The most common cause of calcium deficiency in bone is a lack of vitamin D, not a lack of calcium in the diet. This is because vitamin D allows the body to absorb calcium. If the body does not have enough calcium in the blood, then it will take the calcium out of bone instead. If this cycle continues, bones can become weaker. This can lead to a child developing physical signs of rickets, such as bowed legs or other bone deformities.

Phosphorus deficiency

Phosphates support the growth and repair of bones and teeth. The most common reason for a phosphorus deficiency in bone is an inherited disorder known as X-linked hypophosphatemic rickets. This disorder is caused by a defect in the PHEX gene, which regulates the movement of phosphate compounds from the kidney. Normally, the kidney sends phosphates to the bone through the blood. The PHEX gene defect causes the kidney to get rid of the phosphate instead of sending it through the blood, leading to a phosphorus shortage in the blood. Similar to low calcium in the blood, when the body recognizes there is not enough phosphorus in the blood, it will remove it from the bone instead. This genetic defect may also prevent the kidneys from processing vitamin D, which is necessary for the body to absorb calcium. Women are twice as likely as men to have the X-linked hypophosphatemic disorder.

When there is less calcium or phosphorus in bone, the bone and the bone’s growth plate become weak. This weakening of bone can lead to slow growth. In severe cases, children can have seizures from calcium deficiencies or develop fractures in weakened bone.
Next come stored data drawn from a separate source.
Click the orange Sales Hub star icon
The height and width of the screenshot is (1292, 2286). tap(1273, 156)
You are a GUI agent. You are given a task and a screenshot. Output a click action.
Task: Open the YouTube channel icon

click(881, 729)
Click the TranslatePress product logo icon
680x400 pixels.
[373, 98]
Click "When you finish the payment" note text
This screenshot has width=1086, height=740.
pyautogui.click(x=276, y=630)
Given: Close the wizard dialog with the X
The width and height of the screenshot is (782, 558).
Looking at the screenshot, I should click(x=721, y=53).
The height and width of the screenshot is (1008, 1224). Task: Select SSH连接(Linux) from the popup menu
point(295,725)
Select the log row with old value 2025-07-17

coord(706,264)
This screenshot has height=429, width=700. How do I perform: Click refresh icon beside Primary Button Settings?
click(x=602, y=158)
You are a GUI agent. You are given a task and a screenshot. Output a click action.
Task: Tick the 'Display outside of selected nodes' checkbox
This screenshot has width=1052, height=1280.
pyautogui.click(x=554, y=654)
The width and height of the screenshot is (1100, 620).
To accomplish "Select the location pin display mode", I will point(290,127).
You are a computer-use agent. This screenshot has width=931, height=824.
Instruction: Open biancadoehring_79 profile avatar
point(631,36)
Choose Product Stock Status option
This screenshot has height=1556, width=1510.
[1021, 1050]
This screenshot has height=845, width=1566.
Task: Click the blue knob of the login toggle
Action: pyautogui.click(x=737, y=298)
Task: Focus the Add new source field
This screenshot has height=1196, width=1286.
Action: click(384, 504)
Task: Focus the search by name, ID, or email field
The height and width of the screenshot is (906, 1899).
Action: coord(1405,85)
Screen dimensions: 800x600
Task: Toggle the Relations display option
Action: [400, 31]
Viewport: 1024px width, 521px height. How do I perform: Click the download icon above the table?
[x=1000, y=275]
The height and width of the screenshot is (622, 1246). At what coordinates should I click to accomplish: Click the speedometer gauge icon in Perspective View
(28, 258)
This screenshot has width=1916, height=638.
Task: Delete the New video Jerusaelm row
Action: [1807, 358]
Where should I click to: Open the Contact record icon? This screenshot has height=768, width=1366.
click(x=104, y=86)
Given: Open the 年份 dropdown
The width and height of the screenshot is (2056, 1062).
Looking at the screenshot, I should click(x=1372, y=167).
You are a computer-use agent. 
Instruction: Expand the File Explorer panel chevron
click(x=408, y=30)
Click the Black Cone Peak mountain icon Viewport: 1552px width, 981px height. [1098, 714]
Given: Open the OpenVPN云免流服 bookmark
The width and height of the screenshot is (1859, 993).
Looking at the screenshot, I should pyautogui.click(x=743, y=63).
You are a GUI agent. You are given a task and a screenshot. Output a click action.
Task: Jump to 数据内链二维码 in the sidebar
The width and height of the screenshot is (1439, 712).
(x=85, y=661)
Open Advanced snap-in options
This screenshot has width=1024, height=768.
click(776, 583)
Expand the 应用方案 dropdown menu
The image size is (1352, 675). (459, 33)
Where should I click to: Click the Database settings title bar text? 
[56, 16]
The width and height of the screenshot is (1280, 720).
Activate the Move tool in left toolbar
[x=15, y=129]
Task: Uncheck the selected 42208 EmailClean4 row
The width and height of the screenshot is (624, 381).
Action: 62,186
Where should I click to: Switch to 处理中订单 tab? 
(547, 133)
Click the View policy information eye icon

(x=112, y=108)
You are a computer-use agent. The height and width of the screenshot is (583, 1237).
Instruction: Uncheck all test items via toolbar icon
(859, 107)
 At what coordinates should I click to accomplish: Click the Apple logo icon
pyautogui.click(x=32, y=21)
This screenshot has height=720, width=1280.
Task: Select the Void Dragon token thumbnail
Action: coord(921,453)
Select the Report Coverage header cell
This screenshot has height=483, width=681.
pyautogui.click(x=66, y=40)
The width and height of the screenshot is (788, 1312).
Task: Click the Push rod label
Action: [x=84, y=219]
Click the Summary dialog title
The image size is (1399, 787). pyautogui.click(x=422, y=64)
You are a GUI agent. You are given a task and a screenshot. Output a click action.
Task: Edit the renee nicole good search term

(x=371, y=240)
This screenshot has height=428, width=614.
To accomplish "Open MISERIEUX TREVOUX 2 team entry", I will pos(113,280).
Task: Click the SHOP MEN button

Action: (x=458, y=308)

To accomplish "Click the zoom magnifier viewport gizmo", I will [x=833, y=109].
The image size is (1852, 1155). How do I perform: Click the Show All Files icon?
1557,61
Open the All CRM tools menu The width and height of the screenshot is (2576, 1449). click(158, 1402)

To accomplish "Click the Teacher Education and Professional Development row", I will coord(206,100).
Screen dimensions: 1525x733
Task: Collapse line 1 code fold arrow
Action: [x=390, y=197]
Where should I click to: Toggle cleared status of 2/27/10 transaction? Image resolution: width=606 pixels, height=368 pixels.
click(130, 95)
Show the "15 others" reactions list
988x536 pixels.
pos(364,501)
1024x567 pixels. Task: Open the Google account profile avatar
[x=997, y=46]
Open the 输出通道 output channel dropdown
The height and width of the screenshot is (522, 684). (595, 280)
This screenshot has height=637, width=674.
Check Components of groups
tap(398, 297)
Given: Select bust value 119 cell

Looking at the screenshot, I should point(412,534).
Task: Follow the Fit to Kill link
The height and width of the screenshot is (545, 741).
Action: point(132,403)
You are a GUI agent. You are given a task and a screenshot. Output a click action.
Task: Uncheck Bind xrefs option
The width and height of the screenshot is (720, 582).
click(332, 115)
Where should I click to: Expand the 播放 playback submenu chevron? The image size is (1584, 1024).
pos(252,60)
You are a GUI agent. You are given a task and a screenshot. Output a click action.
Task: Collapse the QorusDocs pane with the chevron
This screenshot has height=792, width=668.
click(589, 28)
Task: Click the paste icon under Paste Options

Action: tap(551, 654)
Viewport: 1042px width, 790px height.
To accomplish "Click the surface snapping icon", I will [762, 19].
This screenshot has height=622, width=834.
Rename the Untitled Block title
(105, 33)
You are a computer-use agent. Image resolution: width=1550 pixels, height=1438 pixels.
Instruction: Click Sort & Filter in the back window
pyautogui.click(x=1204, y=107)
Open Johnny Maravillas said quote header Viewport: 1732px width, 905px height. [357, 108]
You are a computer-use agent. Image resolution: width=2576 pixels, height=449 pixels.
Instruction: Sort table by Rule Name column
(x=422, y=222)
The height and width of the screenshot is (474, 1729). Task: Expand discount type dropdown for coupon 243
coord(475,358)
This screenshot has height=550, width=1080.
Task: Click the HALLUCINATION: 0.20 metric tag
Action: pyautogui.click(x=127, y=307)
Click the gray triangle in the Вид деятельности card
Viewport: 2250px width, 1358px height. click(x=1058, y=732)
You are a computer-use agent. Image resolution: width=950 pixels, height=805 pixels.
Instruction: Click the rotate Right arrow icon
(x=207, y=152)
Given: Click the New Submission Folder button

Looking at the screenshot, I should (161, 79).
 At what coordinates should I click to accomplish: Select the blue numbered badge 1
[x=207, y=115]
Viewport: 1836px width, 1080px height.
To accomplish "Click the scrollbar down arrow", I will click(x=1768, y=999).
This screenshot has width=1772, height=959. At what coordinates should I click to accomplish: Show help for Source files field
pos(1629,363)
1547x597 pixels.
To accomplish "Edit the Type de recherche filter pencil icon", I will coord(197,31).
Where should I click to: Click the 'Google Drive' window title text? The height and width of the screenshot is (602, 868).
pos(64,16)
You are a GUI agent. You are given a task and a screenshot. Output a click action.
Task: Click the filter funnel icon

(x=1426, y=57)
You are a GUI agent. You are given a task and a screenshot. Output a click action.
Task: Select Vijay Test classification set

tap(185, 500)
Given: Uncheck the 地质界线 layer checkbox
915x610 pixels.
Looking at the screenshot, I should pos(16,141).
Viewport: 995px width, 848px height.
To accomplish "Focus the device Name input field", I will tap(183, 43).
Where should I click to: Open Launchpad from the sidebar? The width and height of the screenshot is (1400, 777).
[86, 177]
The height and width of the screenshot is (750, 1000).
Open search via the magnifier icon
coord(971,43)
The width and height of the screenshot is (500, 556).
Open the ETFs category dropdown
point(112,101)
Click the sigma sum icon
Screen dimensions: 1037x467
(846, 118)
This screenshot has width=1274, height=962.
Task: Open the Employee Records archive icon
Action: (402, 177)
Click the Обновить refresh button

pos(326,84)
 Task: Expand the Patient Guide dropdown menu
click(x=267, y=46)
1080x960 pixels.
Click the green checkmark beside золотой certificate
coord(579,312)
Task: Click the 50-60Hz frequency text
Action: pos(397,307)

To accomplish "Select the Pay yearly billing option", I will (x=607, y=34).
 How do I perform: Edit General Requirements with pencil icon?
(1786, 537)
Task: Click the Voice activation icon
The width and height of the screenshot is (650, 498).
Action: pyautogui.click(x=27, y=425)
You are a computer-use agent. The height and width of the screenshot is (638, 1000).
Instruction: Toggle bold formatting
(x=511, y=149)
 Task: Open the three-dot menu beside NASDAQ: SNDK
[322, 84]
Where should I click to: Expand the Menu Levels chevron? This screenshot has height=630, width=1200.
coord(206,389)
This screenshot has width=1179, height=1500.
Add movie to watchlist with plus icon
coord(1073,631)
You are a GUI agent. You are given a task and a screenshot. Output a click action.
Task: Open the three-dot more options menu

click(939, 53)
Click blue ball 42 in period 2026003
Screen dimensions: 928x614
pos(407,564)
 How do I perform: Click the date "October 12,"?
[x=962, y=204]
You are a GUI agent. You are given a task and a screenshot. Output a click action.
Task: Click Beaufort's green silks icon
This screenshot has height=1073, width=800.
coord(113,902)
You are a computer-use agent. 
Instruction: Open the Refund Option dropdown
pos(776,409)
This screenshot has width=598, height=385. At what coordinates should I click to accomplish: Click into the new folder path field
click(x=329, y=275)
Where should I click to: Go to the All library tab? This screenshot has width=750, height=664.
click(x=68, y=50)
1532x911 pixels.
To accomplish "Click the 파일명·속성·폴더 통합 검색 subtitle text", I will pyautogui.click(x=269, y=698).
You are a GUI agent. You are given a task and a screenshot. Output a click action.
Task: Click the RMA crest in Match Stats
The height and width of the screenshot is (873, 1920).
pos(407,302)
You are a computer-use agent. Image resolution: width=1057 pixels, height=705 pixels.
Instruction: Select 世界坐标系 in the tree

Treatment for rickets depends on which mineral deficiency your child has. This may require the assistance of an endocrinologist. Once your child’s doctor determines the mineral deficiency, treatment involves replacing the mineral – whether it is calcium, vitamin D, phosphorus, or a combination of these. In many cases, the bone changes that happen with rickets get better with time. In more severe cases, children may continue to have slowed bone growth and bones that are somewhat crooked. Occasionally, bones become so crooked that they require surgery to correct.